Alors qu’elle fête cette année son vingt-neuvième anniversaire, la jeune violoniste Esther Abrami star des réseaux sociaux avec plus d’un million de followers, sort déjà son troisième disque.
Intitulé Women, il rassemble une quinzaine d’œuvres de compositrices à travers les âges. Si les noms d’Hildegarde von Bingen, Pauline Viardot ou Rita Strohl nous sont familiers, Esther Abrami a retrouvé des partitions de compositrices oubliées, comme l’irlandaise Ina Boyle. Née en 1889 et décédée en 1967, cette dernière a composé en 1935 un Concerto pour violon qu’Esther Abrami a enregistré avec l’Orchestre symphonique de la Radio viennoise dirigé par la cheffe espagnole Irene Delgado-Jiménez.

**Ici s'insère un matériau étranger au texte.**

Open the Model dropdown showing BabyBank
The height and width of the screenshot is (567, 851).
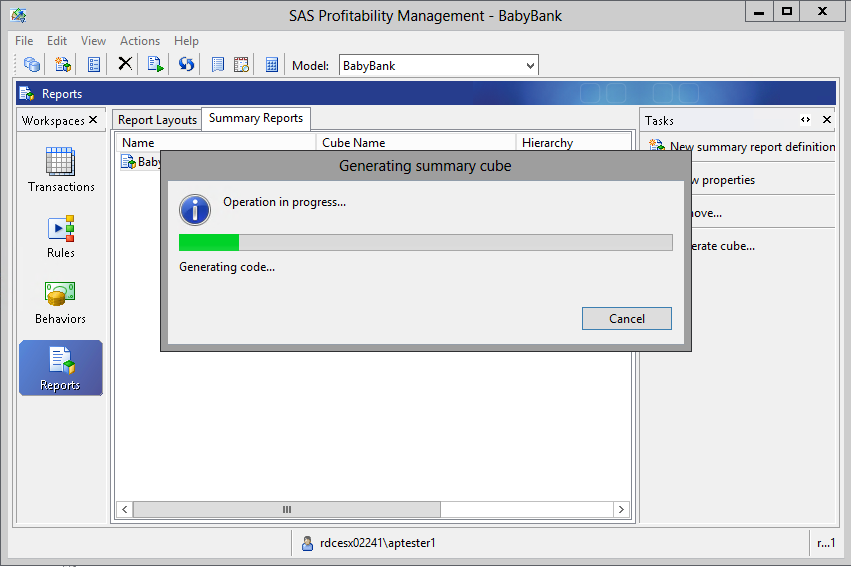click(438, 66)
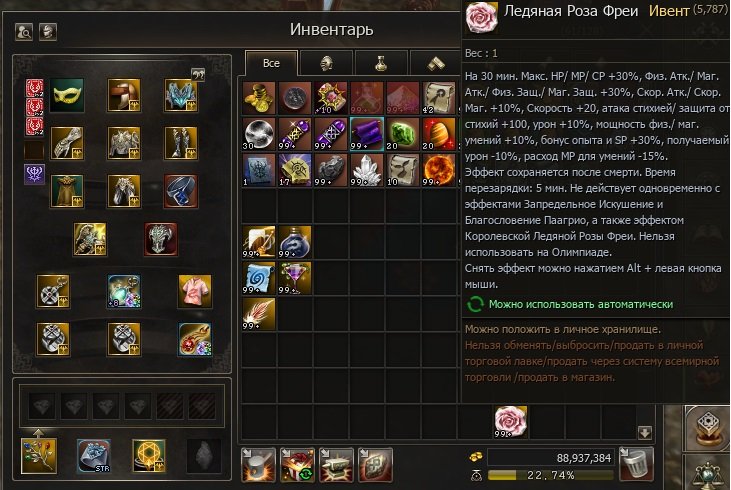
Task: Click the helmet view icon near title
Action: click(48, 32)
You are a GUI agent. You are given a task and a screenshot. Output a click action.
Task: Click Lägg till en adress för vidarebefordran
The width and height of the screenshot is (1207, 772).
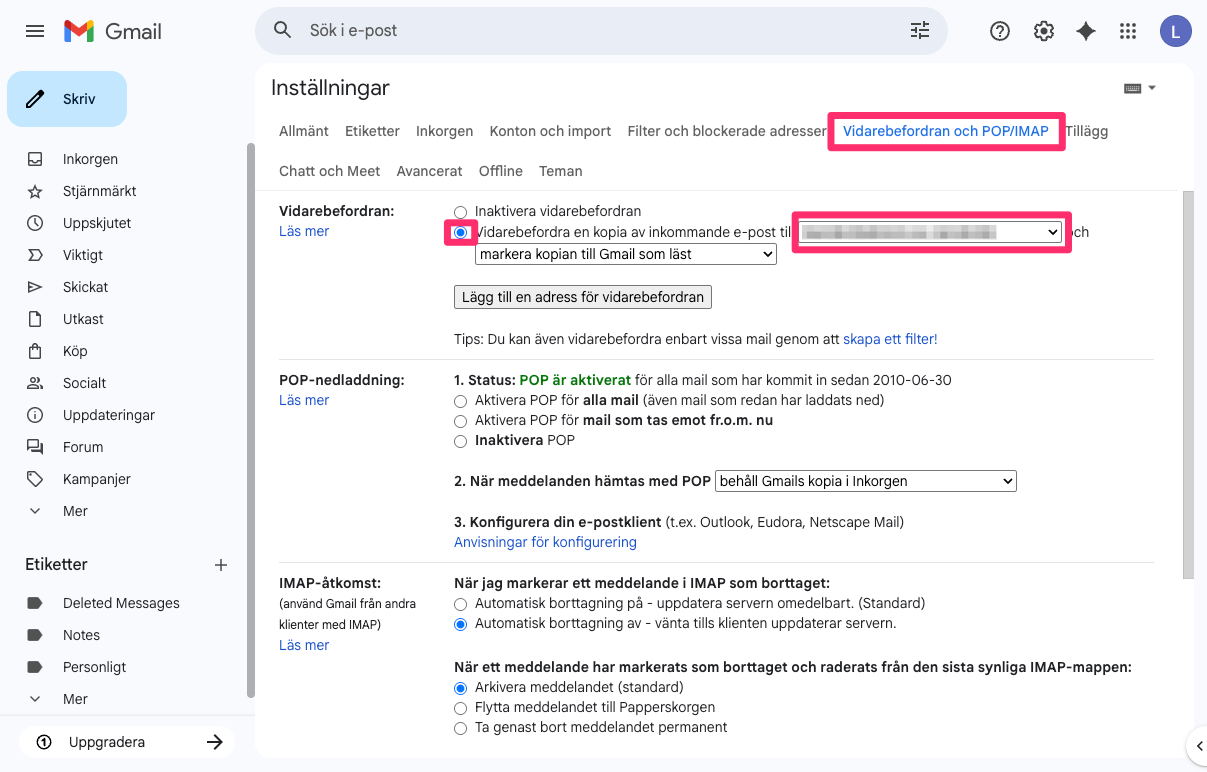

Une envie de transmettre à la jeunesse
Dans ce disque, Esther Abrami se fait aussi compositrice avec Transmission, une pièce pour violon et orchestre. Elle viendra nous parler de ce nouveau disque, de sa carrière et de sa présence sur les réseaux sociaux, qui lui permet « de faire connaître et aimer la musique classique à des jeunes qui n’en avaient jamais écouté auparavant.»